The Effect of Glycemic Control on Endothelial and Cardiac Dysfunction Induced by Red Blood Cells in Type 2 Diabetes

Ali Mahdi  1 Tong Jiao  1 Jiangning Yang  1 Oskar Kövamees  1 Michael Alvarsson  2 Maaria von Heijne  3 Zhichao Zhou  1 John Pernow  1
Affiliations

The Effect of Glycemic Control on Endothelial and Cardiac Dysfunction Induced by Red Blood Cells in Type 2 Diabetes

Ali Mahdi et al. Front Pharmacol. .

Abstract

Red blood cells (RBCs) from patients with type 2 diabetes mellitus (T2DM) induce endothelial dysfunction and impair cardiac function following ischemia via increase in RBC arginase and oxidative stress. Here, we aimed to elucidate whether the effect of RBC-mediated cardiac impairment following ischemia and endothelial dysfunction in T2DM is dependent on glycemic control. Patients with T2DM at poor glycemic control (T2DM PGC) and at improvement in glycemic control (T2DM IGC) and healthy subjects were recruited. Isolated RBCs from subjects were incubated with aortic rings from healthy wild-type rats with subsequent evaluation of endothelium-dependent relaxation (EDR) using wire myograph. Moreover, RBCs were administered to isolated wild-type rat hearts with subsequent evaluation of left ventricular developed pressure (LVDP) during reperfusion using Langendorff setup. In separate experiments, RBCs were preincubated with an arginase inhibitor before perfusion. Blood glucose and glycated hemoglobin were 33 and 26%, respectively, lower in T2DM IGC compared with those in T2DM PGC. RBCs from T2DM PGC and T2DM IGC impaired EDR to a similar magnitude compared with RBCs from healthy subjects. LVDP was significantly impaired in hearts given RBCs from T2DM PGC as compared with those from healthy subjects. The impairment of LVDP induced by T2DM PGC was attenuated by RBCs from T2DM IGC. Arginase inhibition improved LVDP to a similar extent between T2DM PGC and IGC groups.

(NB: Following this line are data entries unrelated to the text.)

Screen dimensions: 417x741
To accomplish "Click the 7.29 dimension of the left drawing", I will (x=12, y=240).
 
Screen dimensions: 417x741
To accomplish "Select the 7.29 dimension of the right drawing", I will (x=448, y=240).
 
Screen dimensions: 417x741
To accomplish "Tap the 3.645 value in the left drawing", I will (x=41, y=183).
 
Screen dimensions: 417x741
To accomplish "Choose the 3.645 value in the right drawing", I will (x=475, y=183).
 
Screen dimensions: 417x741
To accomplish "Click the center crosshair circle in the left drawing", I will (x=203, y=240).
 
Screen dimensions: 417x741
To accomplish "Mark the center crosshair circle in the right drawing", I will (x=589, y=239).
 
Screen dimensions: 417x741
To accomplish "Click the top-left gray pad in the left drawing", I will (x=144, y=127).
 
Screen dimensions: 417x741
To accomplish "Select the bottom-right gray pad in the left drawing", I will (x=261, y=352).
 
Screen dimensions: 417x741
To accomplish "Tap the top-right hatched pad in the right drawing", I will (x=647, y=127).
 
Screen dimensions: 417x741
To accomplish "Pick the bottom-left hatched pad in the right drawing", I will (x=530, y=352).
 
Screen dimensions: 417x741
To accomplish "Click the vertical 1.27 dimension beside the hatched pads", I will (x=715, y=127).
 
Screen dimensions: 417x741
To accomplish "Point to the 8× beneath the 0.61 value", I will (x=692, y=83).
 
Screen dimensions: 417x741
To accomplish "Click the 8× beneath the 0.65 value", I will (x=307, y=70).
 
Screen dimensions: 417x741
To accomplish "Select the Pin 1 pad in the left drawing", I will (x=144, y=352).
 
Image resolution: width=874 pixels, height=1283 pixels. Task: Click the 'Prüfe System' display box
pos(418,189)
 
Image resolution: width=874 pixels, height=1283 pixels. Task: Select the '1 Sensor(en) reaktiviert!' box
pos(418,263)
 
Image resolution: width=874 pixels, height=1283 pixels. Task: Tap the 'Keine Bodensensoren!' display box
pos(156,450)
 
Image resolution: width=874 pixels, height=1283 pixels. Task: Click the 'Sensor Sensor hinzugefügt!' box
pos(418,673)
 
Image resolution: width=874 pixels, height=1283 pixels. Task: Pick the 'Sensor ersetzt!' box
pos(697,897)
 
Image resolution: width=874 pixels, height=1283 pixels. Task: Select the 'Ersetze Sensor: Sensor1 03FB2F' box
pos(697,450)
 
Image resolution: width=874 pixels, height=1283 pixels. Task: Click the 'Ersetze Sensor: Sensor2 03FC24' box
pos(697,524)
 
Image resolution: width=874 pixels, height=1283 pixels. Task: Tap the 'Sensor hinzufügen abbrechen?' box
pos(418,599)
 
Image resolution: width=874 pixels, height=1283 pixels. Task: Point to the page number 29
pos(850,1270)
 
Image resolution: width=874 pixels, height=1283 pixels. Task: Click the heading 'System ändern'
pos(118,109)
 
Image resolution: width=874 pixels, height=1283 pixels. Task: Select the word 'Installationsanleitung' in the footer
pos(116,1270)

These observations indicate that glycemic control abrogate the impairment in postischemic recovery but not endothelial dysfunction induced by RBCs from T2DM. Moreover, inhibition of RBC arginase improves cardiac function irrespective of glycemic control.

Keywords: diabetes; endothelial dysfunction; glycemic control; ischemia; red blood cells; reperfusion.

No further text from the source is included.